__Instruction__. Reproduce each of the following rows verbatim, omitting the pictures.

__Extracted data__.
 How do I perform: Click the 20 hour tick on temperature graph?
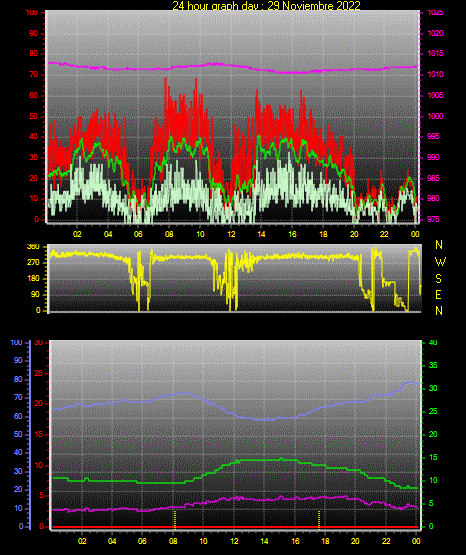pyautogui.click(x=355, y=541)
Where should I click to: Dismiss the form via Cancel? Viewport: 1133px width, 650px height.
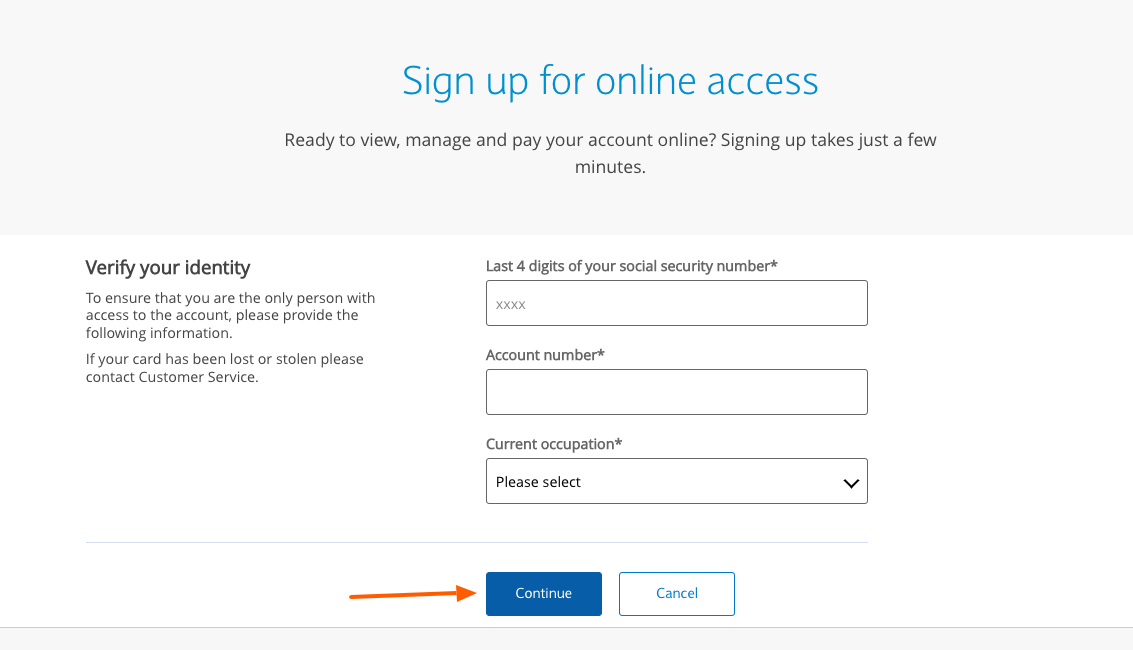(676, 593)
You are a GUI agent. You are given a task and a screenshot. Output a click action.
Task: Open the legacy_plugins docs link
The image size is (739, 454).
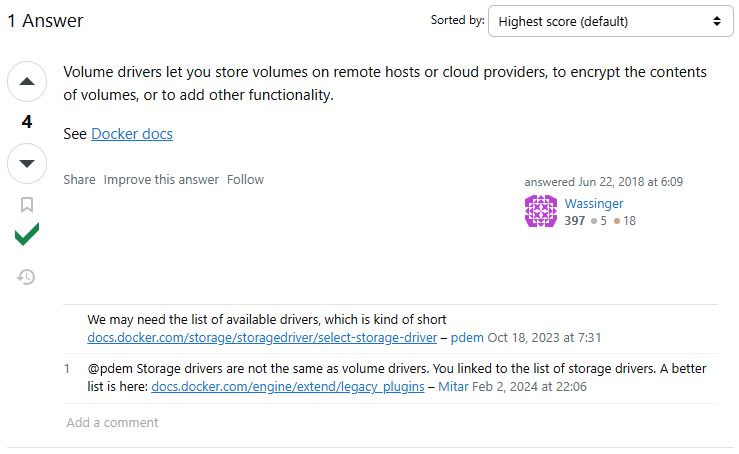(x=287, y=387)
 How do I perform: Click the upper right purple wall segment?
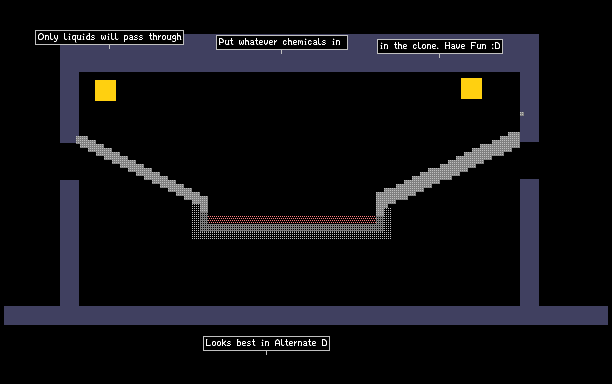[529, 107]
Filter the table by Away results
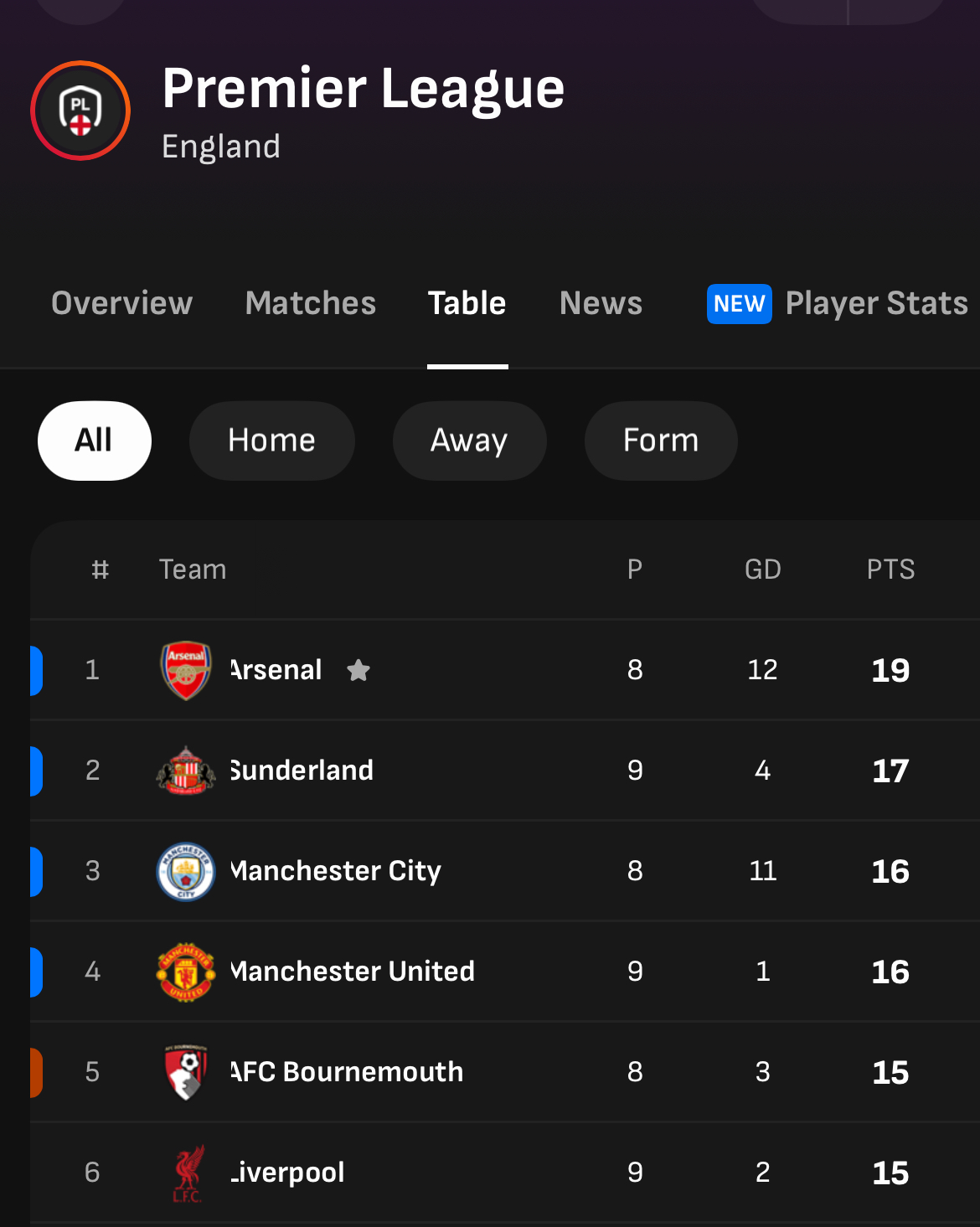Viewport: 980px width, 1227px height. (469, 441)
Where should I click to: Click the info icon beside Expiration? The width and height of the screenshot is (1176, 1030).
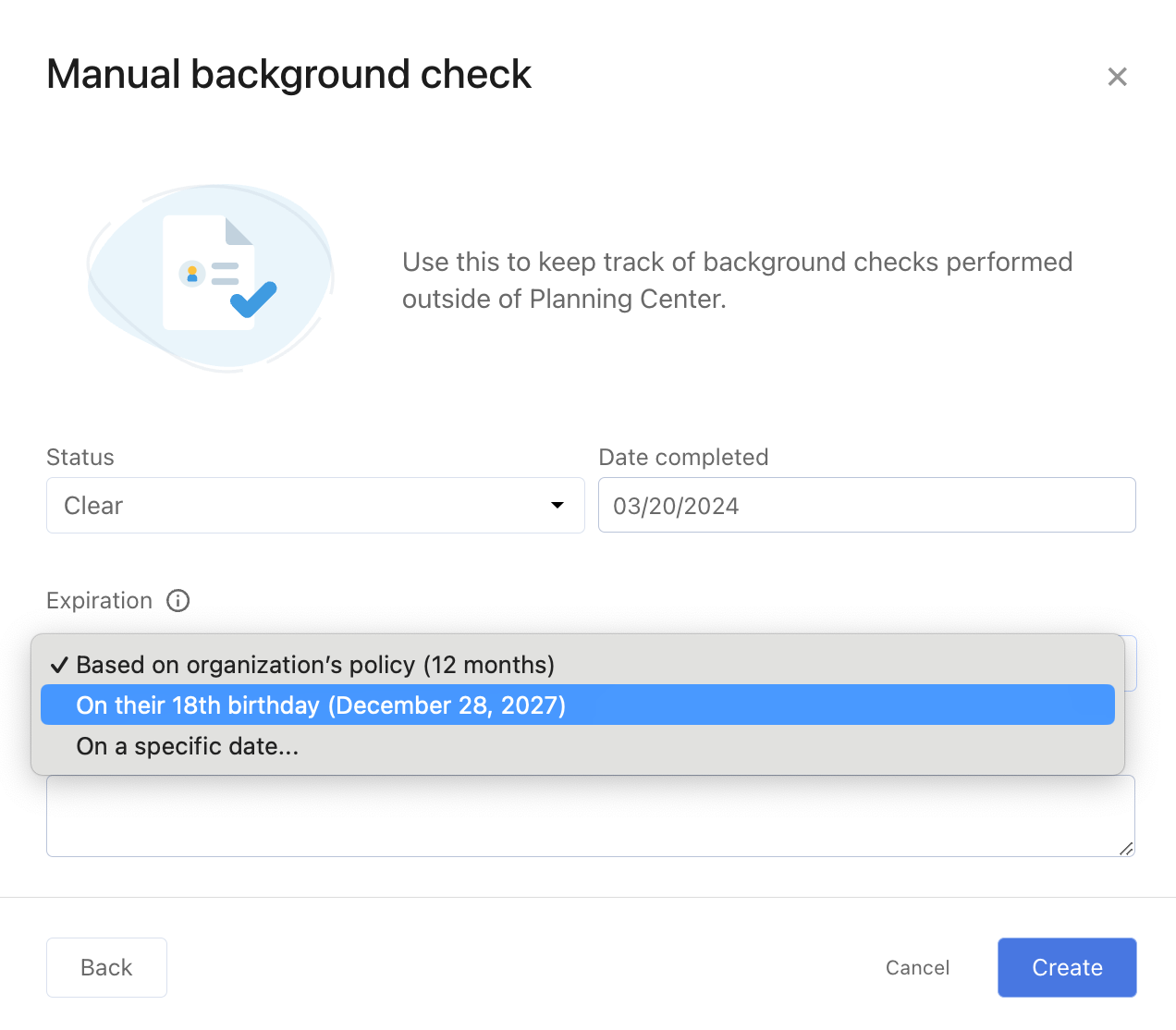[178, 601]
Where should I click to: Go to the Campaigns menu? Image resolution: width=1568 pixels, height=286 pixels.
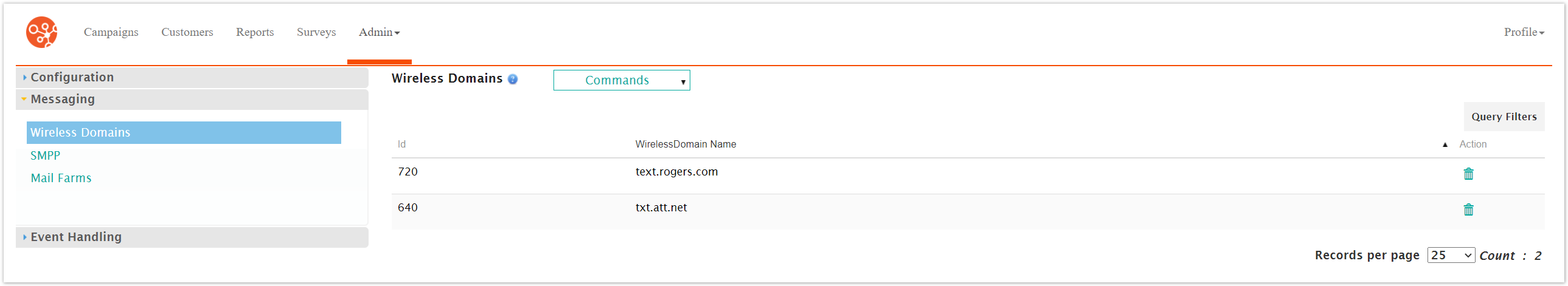111,32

__Solution for this exercise__.
 How do I perform: Click the 20 hour tick on temperature graph?
pyautogui.click(x=355, y=541)
Where should I click to: Dismiss the form via Cancel? Viewport: 1133px width, 650px height.
(676, 593)
You are a GUI agent. You are given a task and a screenshot. Output a click action.
Task: Open the legacy_plugins docs link
The image size is (739, 454).
(x=287, y=387)
 How do I perform: Click the upper right purple wall segment?
[529, 107]
Filter the table by Away results
Viewport: 980px width, 1227px height. (469, 441)
Where should I click to: Click the info icon beside Expiration? The width and height of the screenshot is (1176, 1030).
[178, 601]
Where should I click to: Go to the Campaigns menu? Image resolution: width=1568 pixels, height=286 pixels.
111,32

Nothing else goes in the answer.